## About this task
Transcribe word for word the part of the Memphis barbecue and coffee article that opens with the words containing "Earlier this week, he" and closes with "garlic, and blueberries.".

## Text passage
******
Ray Nolan got the barbecue bug early. At the age of 6, he started accompanying his father to buy ribs for the family on Friday night. By the time he was 13, he was in the business, cleaning the parking lot at a neighborhood barbecue joint.
"I told them, 'You don't have to pay me in cash,"' Nolan recalls. "Just pay me in barbecue. It's what my blood bleeds."
In the years since, he has opened no fewer than 14 barbecue shops in and around Memphis. None has stayed open for more than a couple of years, but it wasn't for a lack of good food. In 2014, Nolan competed in an episode of chef G. Garvin's Underground BBQ Challenge on the Travel Channel — and won, collecting a hefty $10,000 prize. He attributes the closures to a combination of bad location and bad financing.
"I've been doing this thing long enough," admits Nolan, now 62. "I made enough mistakes. Now I know how to do it. This is a no-miss situation."
Earlier this week, he opened Ray'z World Famous Dr. Bar-b-que on S. Main. Technically speaking, Nolan is no doctor; he says the name is a reference to the food's medicinal properties. In any case, the barbecue is truly tasty.
Start with a plate of ribs ($10.95). They're dry-roasted on an open-pit grill with a spice rub that Nolan calls his MFE — Miracle Flavor Enhancer. The meat is a dreamy pink, enrobed in a gorgeous, dark-brown crust. It's good enough to eat without sauce, but don't skip it. It's a signature recipe that features mostly natural ingredients, including red wine vinegar, minced garlic, and blueberries.
What's the secret to a good rack of ribs?
"You've got to control your fire," whispers Nolan, with a passionate intensity. "You can't rush it. You've got to stay with it like a newborn baby."
- Justin Fox Burks
- Ray Nolan
The story of Dr. Bean's Coffee and Tea Emporium is a buddy movie waiting to happen. The two founders started out as neighbors in Cooper-Young. One was an ER doctor, the other a restaurant manager. Both had a passion for coffee. So they did what anyone would do: They flew to Portland and went to barista school.
I can see it now. Mel Gibson and Danny Glover star in Higher Grounds, the story of two working stiffs who find friendship in a cuppa joe.
They would learn to make coffee during a three-minute montage to Michael Sembello's "Rock Until You Drop." The reality is much more complicated. After Portland, owners Charles Billings and Albert Bean spent a week in Vermont learning to roast. It's a good thing, too, because these days, the field is getting crowded, and you have to do something to stand out. Something like Dr. Bean's Ethiopian Yirgacheffe ($14).
"We try to roast in such a way as to highlight the best qualities of the bean itself," explains Billings, weighing out the coffee on a kitchen scale. "It's like a steak. 15 seconds and one degree of temperature can profoundly alter the flavor."
In the case of the Yirgacheffe, roasting yields something surprising: strawberries. Try it, and tell me if you don't taste them. That distinctive fruity flavor is nestled in a medium-bodied beverage with a lovely, bright aroma. This coffee needs no sweetener. (Also recommended: the Rwandan Kivu Kibuye, $14)
In January, Bean and Billings plan to open a coffee shop on Madison. For now, you can find their beans at local retailers like 387 Pantry, Miss Cordelia's, and Bedrock Eats & Sweets. Where retail is concerned, they are recalling bags that haven't been sold after two weeks.
"The Memphis palate is changing," Bean reflects. "They want to know what they're drinking, who made it, and where it came from."
******
## Listed entries
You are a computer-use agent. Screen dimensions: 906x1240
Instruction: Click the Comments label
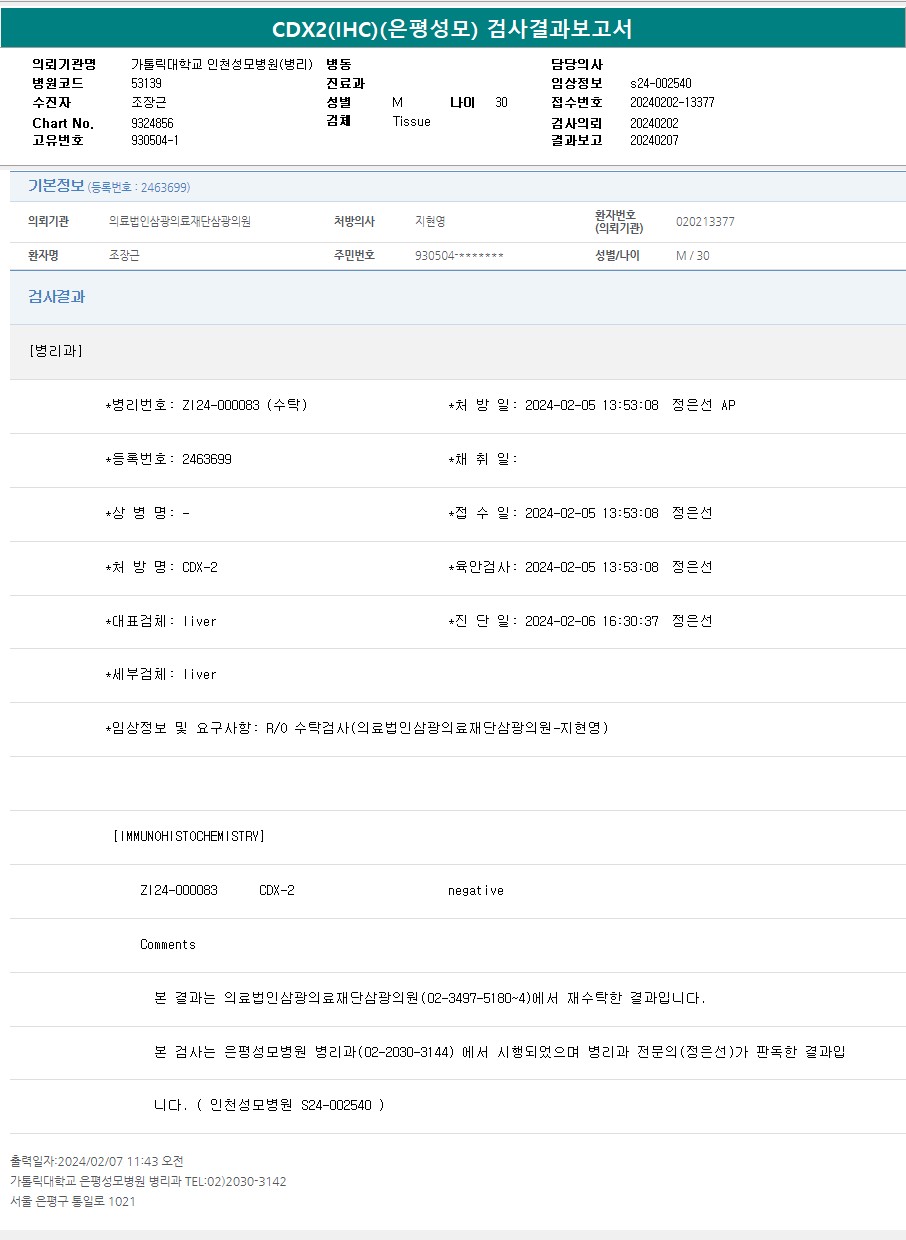coord(168,944)
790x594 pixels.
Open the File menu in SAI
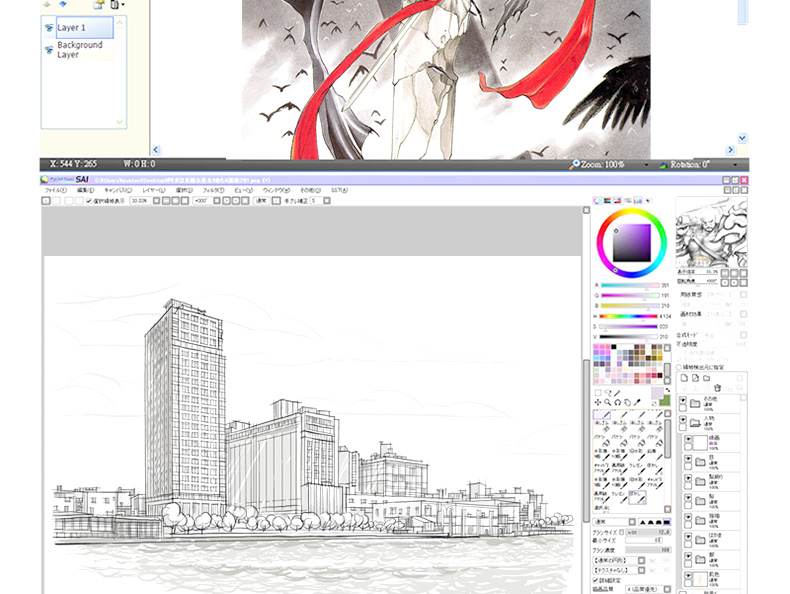click(x=56, y=190)
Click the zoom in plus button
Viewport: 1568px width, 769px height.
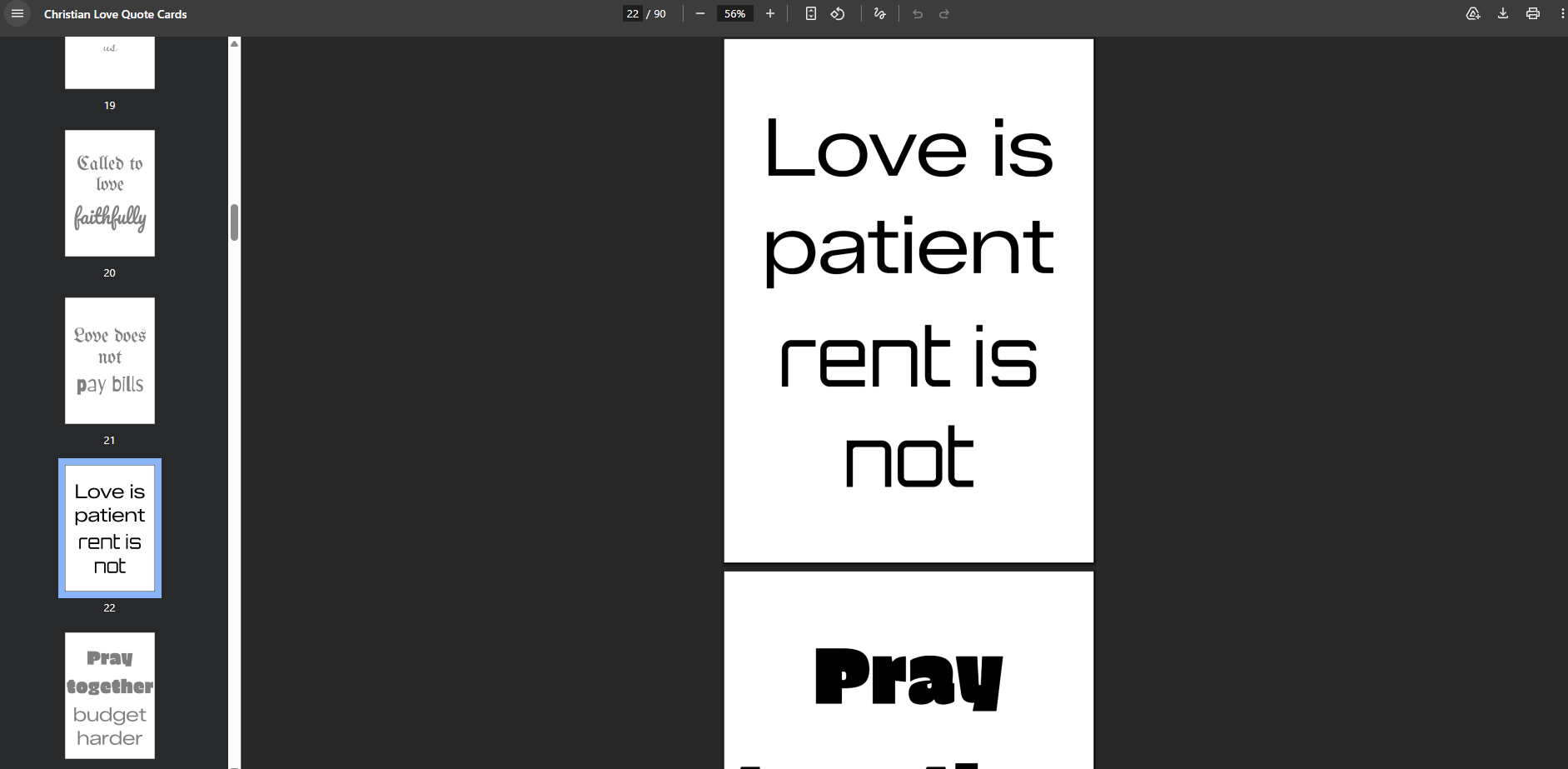pyautogui.click(x=770, y=14)
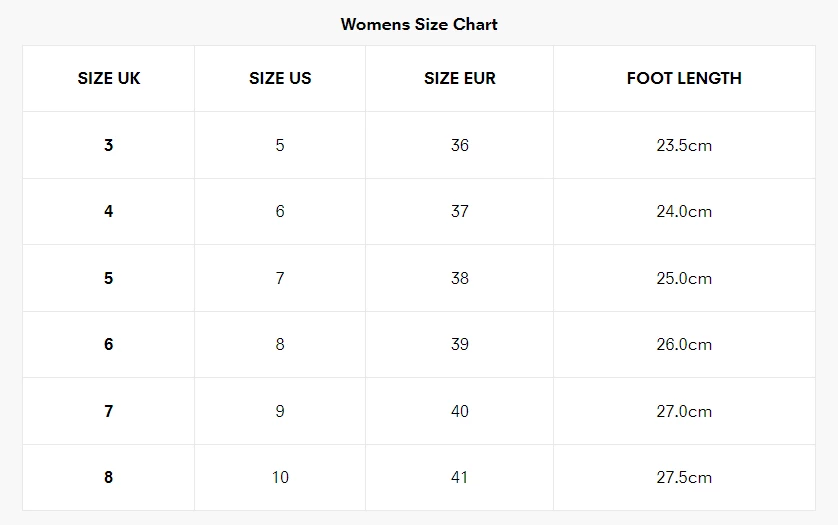This screenshot has height=525, width=838.
Task: Select the 25.0cm foot length cell
Action: point(684,278)
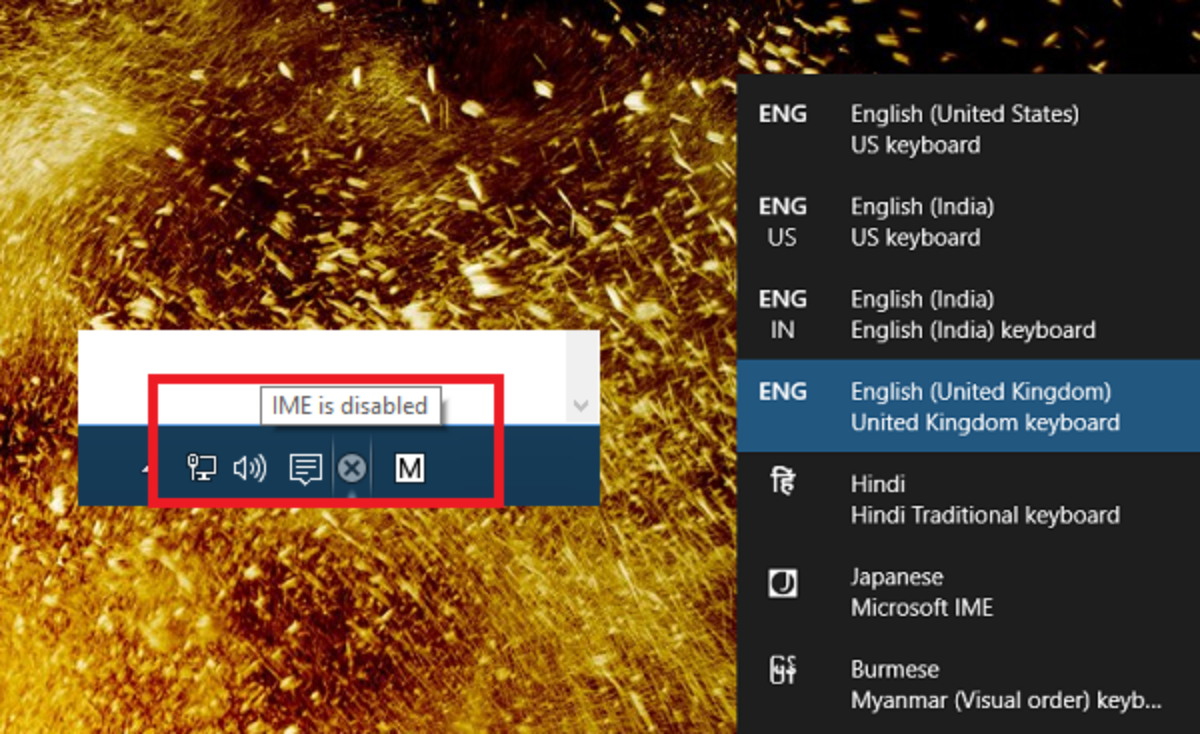The width and height of the screenshot is (1200, 734).
Task: Click the Burmese script icon
Action: (x=785, y=669)
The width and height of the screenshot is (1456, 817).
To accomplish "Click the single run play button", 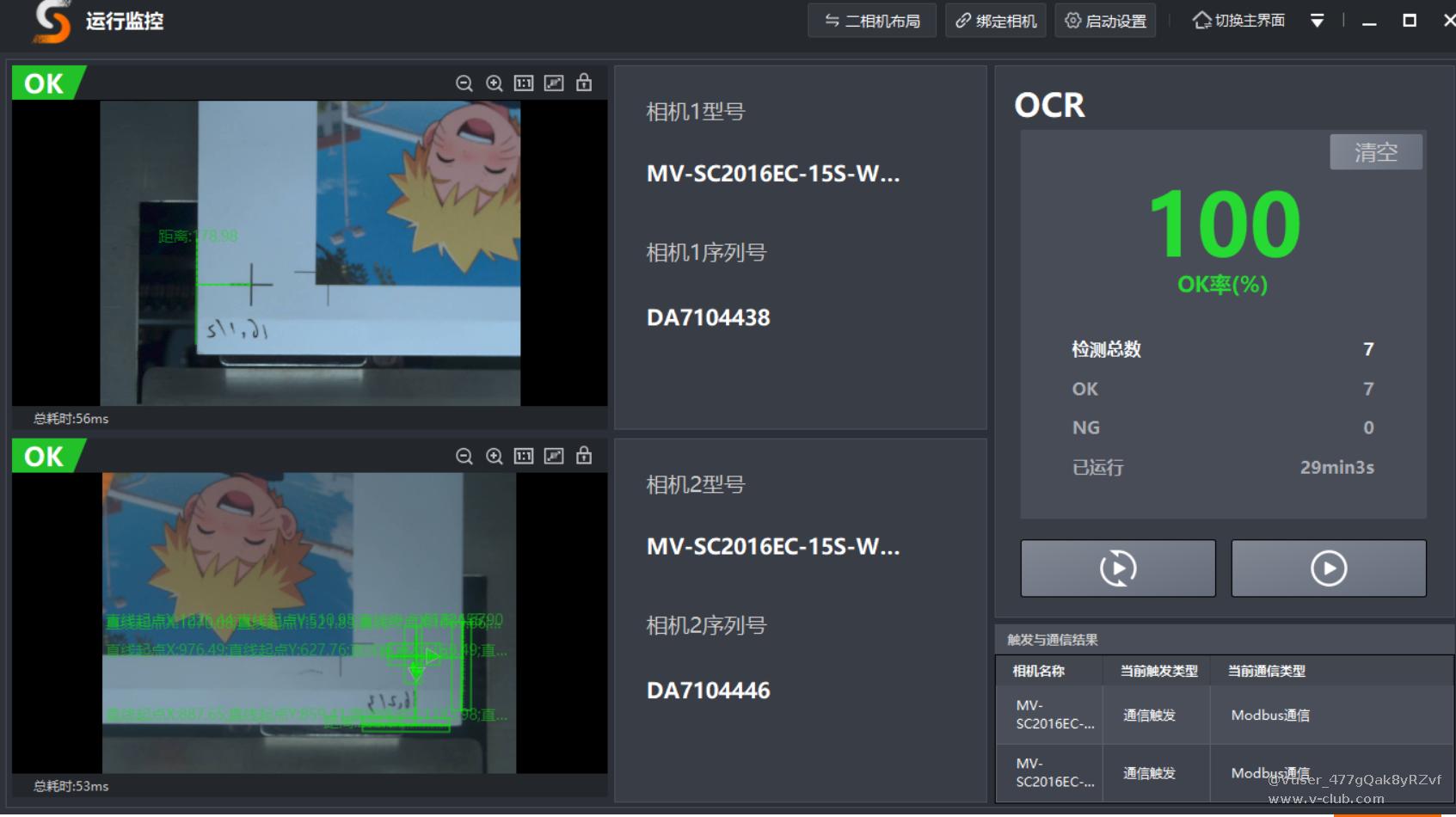I will (x=1328, y=568).
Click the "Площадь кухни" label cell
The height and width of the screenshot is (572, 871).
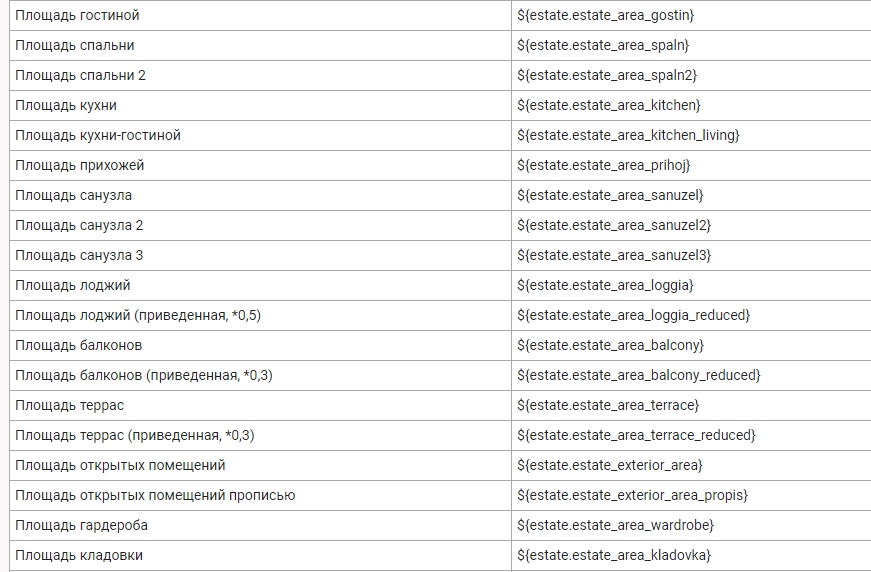pos(66,105)
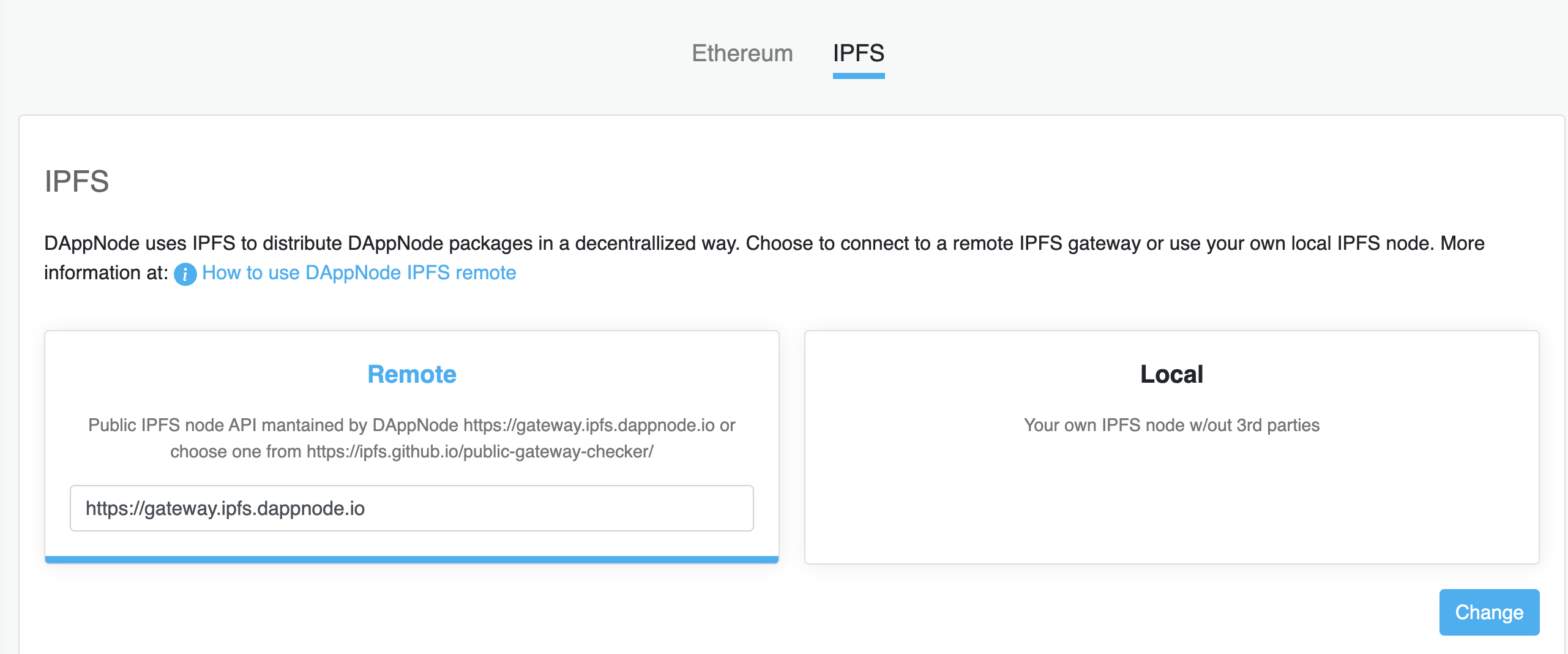Click the Remote card description text
Screen dimensions: 1568x654
(x=411, y=438)
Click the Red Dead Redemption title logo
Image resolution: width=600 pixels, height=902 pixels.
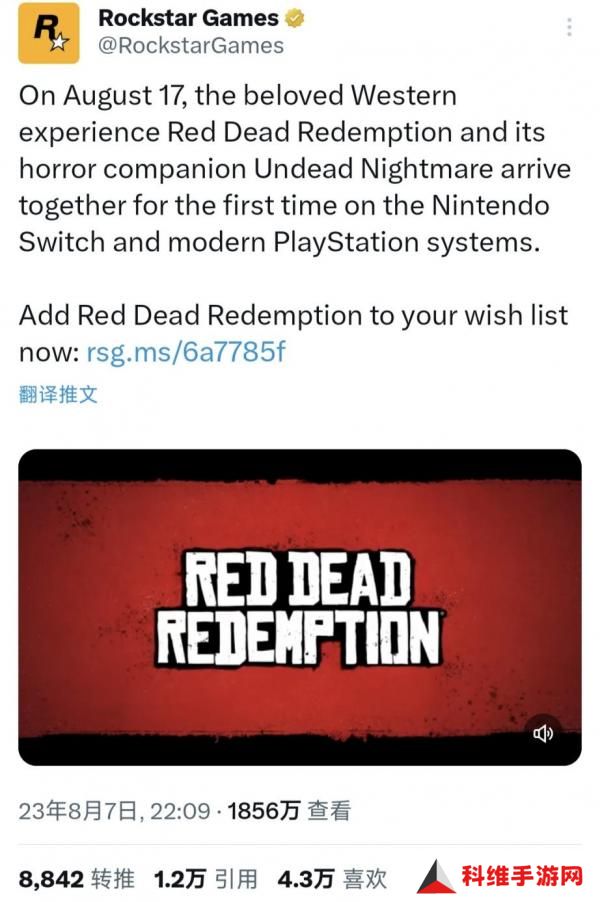click(x=300, y=607)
******
## Response area
Earlier this week, he opened Ray'z World Famous Dr. Bar-b-que on S. Main. Technically speaking, Nolan is no doctor; he says the name is a reference to the food's medicinal properties. In any case, the barbecue is truly tasty.
Start with a plate of ribs ($10.95). They're dry-roasted on an open-pit grill with a spice rub that Nolan calls his MFE — Miracle Flavor Enhancer. The meat is a dreamy pink, enrobed in a gorgeous, dark-brown crust. It's good enough to eat without sauce, but don't skip it. It's a signature recipe that features mostly natural ingredients, including red wine vinegar, minced garlic, and blueberries.